Write out the entries again exactly as they are given.

Source data: Begin

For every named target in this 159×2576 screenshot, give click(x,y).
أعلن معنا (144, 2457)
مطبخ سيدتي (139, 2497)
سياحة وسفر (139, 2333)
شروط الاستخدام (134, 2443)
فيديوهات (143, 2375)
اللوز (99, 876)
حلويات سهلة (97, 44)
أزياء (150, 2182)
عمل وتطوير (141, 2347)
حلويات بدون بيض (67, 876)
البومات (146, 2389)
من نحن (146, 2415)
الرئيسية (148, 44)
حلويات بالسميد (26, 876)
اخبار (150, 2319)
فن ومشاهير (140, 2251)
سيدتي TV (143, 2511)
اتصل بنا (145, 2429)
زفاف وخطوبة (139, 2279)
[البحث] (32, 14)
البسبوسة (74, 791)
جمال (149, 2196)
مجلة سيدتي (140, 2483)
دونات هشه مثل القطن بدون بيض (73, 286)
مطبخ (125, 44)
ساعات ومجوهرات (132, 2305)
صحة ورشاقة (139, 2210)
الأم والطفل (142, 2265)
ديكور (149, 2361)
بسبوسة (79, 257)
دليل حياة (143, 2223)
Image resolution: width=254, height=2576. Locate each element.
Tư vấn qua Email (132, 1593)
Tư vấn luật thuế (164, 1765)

Source data: End

Solution to this problem =
For every named target in this 159×2576 screenshot, give click(x,y).
أعلن معنا (144, 2457)
مطبخ سيدتي (139, 2497)
سياحة وسفر (139, 2333)
شروط الاستخدام (134, 2443)
فيديوهات (143, 2375)
اللوز (99, 876)
حلويات سهلة (97, 44)
أزياء (150, 2182)
عمل وتطوير (141, 2347)
حلويات بدون بيض (67, 876)
البومات (146, 2389)
من نحن (146, 2415)
الرئيسية (148, 44)
حلويات بالسميد (26, 876)
اخبار (150, 2319)
فن ومشاهير (140, 2251)
سيدتي TV (143, 2511)
اتصل بنا (145, 2429)
زفاف وخطوبة (139, 2279)
[البحث] (32, 14)
البسبوسة (74, 791)
جمال (149, 2196)
مجلة سيدتي (140, 2483)
دونات هشه مثل القطن بدون بيض (73, 286)
مطبخ (125, 44)
ساعات ومجوهرات (132, 2305)
صحة ورشاقة (139, 2210)
الأم والطفل (142, 2265)
ديكور (149, 2361)
بسبوسة (79, 257)
دليل حياة (143, 2223)
Image resolution: width=254, height=2576. Locate each element.
Tư vấn qua Email (132, 1593)
Tư vấn luật thuế (164, 1765)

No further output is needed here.